• Texte fourni:

──────────────────────────────

L’unisexe est-il le futur de la joaillerie ?

Les collections masculines en bijouterie se généralisent. Même la haute joaillerie s’y met ; et leurs créations ne se limitent pas à un public d’excentriques milliardaires basés au Moyen-Orient… Décryptage avec la créatrice Valérie Messika

Par Audrey Morard. Photos D.R. |

Depuis quelques années, le bijou pour homme gagne du terrain, sans jamais vraiment exploser. Mais les marques jouent le jeu : or noir, cuir et carbone donnent le ton. On se souvient de Dinh Van, qui éditait en 2010 une collection en carbone brossé sur cordon de son motif Pi en collaboration avec le sulfureux designer Lapo Elkann, faisant entrer résolument le bijou haut de gamme dans la cour des garçons…

Dix années plus tard, on assiste dans le monde de la mode et de la bijouterie à un véritable changement de paradigme : l’inclusivité et le non genré ouvrent de nouvelles possibilités, et font bouger les lignes… Dans ce contexte de liberté et d’ouverture, l’homme reconsidère le diamant, l’or et les pierres précieuses. Et cela a du sens, nous explique Valérie Messika qui s’est également lancée dans l’aventure : “Offrir un bijou est quelque chose qui reste pour l’éternité. On apporte un souvenir de soi dans la vie quotidienne de la personne qu’on aime. C’est un cadeau très fort. Il reste sur la peau. 

L’unisexe, le futur de la joaillerie ?

Voir un homme porter un bijou est une image encore trop rare. Même si les mentalités évoluent, le bijou reste associé au féminin. Cette idée persiste, à commencer dans les campagnes publicitaires où les modèles sont principalement des femmes. Rares sont les clichés avec des hommes, hormis pour les montres. Une habitude qui doit changer selon Valérie Messika : “Les maisons et les marques de joaillerie ont compris l’intérêt qu’il y a à communiquer avec des bijoux portés par les hommes. Plus le public masculin aura accès à ces images, plus il pourra se sentir concerné. Ces visuels, bien assortis, portés par des hommes à la personnalité forte ne sont pas anodins : ils ont le pouvoir de provoquer une réelle désirabilité chez les hommes. Sans cela, ils ne peuvent pas s’identifier, se projeter avec un bijou, et donc ne feront pas la démarche d’en acheter un”.

A l’instar de Messika, les maisons de haute joaillerie déclinent des gammes destinées aux hommes : Bulgari, mais aussi Cartier, qui éditait en 2019 une collection mixte rock et colorée baptisée Clash. L’emblématique marque américaine Tiffany & Co propose également une gamme de colliers et des bagues aux lignes épurées, et graphiques, notamment en or rose. Une couleur qui vient aussi bousculer les codes encore très fermés de la joaillerie. Plus récemment, la marque a célébré le mariage gay et édite même sa première ligne de bagues de fiançailles pour hommes ornées de diamants de taille rectangle. On le sent, le monde des bijoux aurait tort de ne pas proposer des bijoux pour homme et même unisexe. “Je pense vraiment que le non genré en joaillerie a de beaux jours devant lui. Le marché chinois, et asiatique dans son ensemble, a cette avance par rapport au marché européen. En Asie, les hommes arborent déjà des bijoux pour femmes, et inversement. C’est une tendance de fond et d’avenir”.

──────────────────────────────

• Tâches proposées:
A. Reproduisez le passage de l’article sur la joaillerie unisexe qui commence à « Dix années plus » et se termine à « L’unisexe, le futur de la joaillerie ? ».
B. Reprenez l’article sur la joaillerie unisexe après sa dernière phrase et poursuivez-le.

──────────────────────────────

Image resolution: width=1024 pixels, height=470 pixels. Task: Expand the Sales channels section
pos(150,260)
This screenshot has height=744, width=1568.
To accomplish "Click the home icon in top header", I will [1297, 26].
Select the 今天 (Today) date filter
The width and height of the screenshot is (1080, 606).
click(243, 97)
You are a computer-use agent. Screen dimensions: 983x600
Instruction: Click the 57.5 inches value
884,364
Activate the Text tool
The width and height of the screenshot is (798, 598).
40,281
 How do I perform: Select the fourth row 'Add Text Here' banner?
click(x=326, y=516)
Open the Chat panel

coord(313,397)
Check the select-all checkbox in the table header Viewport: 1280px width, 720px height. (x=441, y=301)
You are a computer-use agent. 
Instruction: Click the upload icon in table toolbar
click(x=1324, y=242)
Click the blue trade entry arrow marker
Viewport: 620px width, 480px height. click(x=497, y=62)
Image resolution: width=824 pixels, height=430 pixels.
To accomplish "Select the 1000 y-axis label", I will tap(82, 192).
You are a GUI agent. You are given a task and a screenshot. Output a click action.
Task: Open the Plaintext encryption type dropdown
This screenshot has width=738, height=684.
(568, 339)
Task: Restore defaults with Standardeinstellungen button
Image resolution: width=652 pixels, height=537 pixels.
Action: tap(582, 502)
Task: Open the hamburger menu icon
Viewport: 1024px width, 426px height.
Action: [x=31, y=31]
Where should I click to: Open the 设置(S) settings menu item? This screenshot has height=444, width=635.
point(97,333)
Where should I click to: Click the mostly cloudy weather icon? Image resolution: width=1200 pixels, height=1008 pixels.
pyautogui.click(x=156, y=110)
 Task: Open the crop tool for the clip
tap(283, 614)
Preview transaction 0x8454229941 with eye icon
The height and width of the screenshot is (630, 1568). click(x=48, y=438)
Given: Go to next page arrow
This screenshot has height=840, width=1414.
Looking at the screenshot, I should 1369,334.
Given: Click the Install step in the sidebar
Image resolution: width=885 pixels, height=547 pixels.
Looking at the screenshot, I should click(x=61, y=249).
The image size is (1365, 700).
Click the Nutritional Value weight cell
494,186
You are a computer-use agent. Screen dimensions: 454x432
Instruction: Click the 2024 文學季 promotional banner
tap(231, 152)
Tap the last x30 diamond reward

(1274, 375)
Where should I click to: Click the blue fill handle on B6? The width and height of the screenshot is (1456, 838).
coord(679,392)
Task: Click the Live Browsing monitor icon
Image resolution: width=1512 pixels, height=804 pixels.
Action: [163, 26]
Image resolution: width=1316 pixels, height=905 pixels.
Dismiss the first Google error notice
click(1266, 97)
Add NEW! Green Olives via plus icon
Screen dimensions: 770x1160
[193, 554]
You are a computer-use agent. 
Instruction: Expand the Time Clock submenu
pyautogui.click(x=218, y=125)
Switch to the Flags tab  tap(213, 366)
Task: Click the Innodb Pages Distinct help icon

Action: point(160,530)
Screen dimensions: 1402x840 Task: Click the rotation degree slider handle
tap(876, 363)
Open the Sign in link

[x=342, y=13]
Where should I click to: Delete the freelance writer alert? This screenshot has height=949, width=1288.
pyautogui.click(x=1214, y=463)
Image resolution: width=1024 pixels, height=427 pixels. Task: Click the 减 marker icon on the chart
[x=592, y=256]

──────────────────────────────

• Réponses attendues:
A.
Dix années plus tard, on assiste dans le monde de la mode et de la bijouterie à un véritable changement de paradigme : l’inclusivité et le non genré ouvrent de nouvelles possibilités, et font bouger les lignes… Dans ce contexte de liberté et d’ouverture, l’homme reconsidère le diamant, l’or et les pierres précieuses. Et cela a du sens, nous explique Valérie Messika qui s’est également lancée dans l’aventure : “Offrir un bijou est quelque chose qui reste pour l’éternité. On apporte un souvenir de soi dans la vie quotidienne de la personne qu’on aime. C’est un cadeau très fort. Il reste sur la peau. 

L’unisexe, le futur de la joaillerie ?

B.
Chez Messika, le bijou unisexe existe donc désormais avec le bracelet MyMove. Cette année, la créatrice l’a imaginé avec du cuir, une première dans l’histoire de la maison. Valérie Messika ne cache son plaisir d’avoir travaillé sur un bijou à la fois pour les hommes et pour les femmes : “C’est justement parce que cette pièce est mixte que j’ai adoré travailler dessus. Elle s’adapte aux goûts de chacun. Un homme à la recherche d’un bijou brut et viril, c’est pour cela que j’ai créé un bracelet dans une version en cuir noir, pavé, ou non. Le but est toujours le même : créer le désir, mais on a changé les codes …”.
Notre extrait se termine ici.